Since safety is your first
priority, one approach would be to put your money into FDIC-insured deposit accounts, spread out enough so
that you will remain under the FDIC insurance limit. That limit is $250,000 per depositor, per bank, though
you can qualify for more coverage if some of the money is in an IRA or a joint account with your
spouse.
In terms of deposit accounts, the right approach could involve some combination of CDs for the
highest interest rates, plus savings accounts or money market accounts to meet your liquidity needs. At
$40,000 a year, you will be withdrawing 4 percent a year from your account. 5-year CD rates average only
1.63 percent – and even the best CD rates these days won’t get you close to 4 percent – which is why you
might need a savings or money market account for liquidity.

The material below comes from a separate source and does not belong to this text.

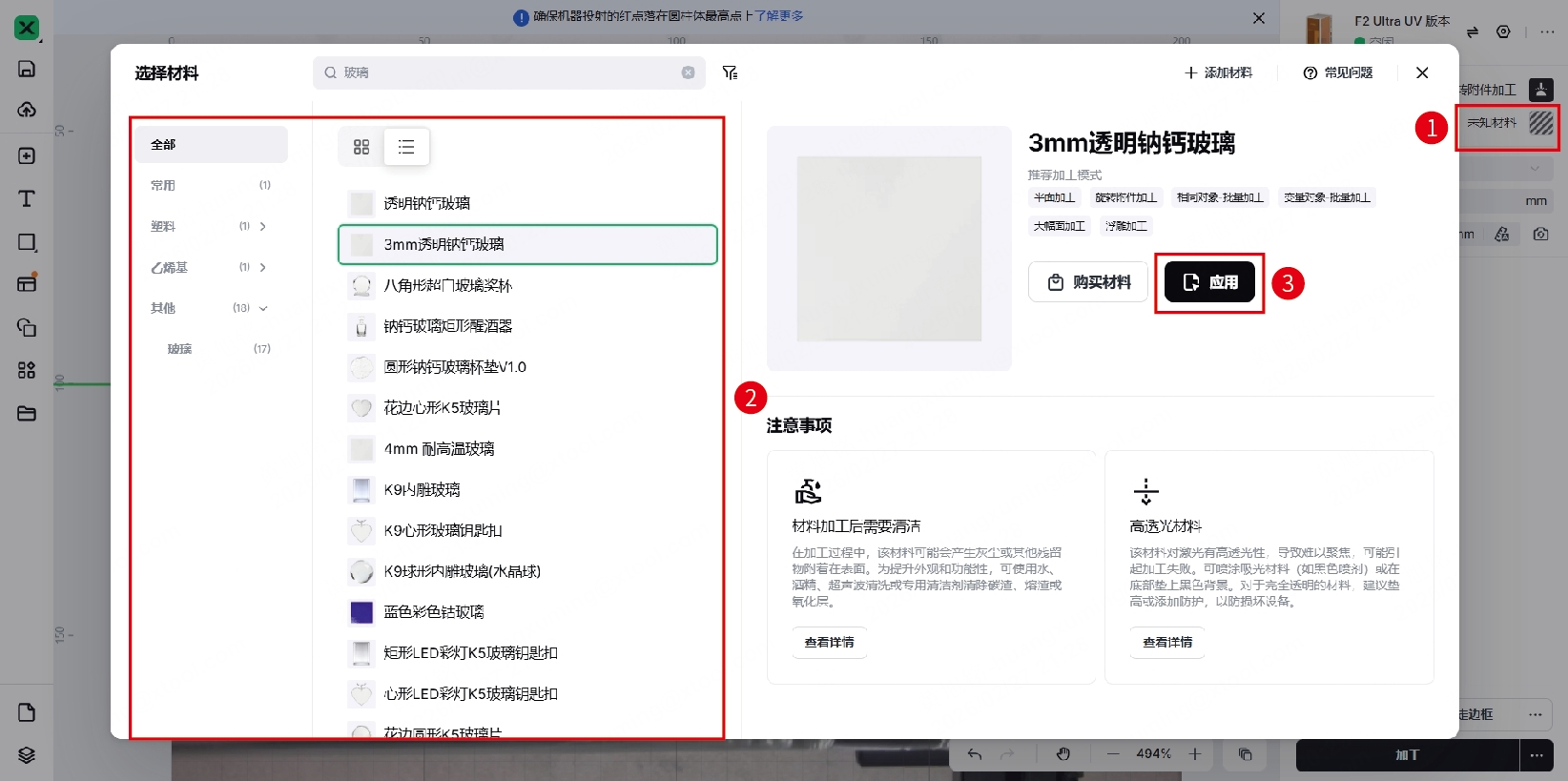The width and height of the screenshot is (1568, 781).
Task: Click the filter icon beside the search box
Action: click(x=730, y=72)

Since CD rates, savings account rates,
and money market rates are all well below 4 percent, one thing you have to recognize is that while you can
keep your principal safe, by withdrawing $40,000 a year you will be drawing that principal down over time.
So, you need to plan for how long you need to make that money last – and if you are planning for the long
term, don’t forget to account for what inflation will do to the value of that $40,000 over time.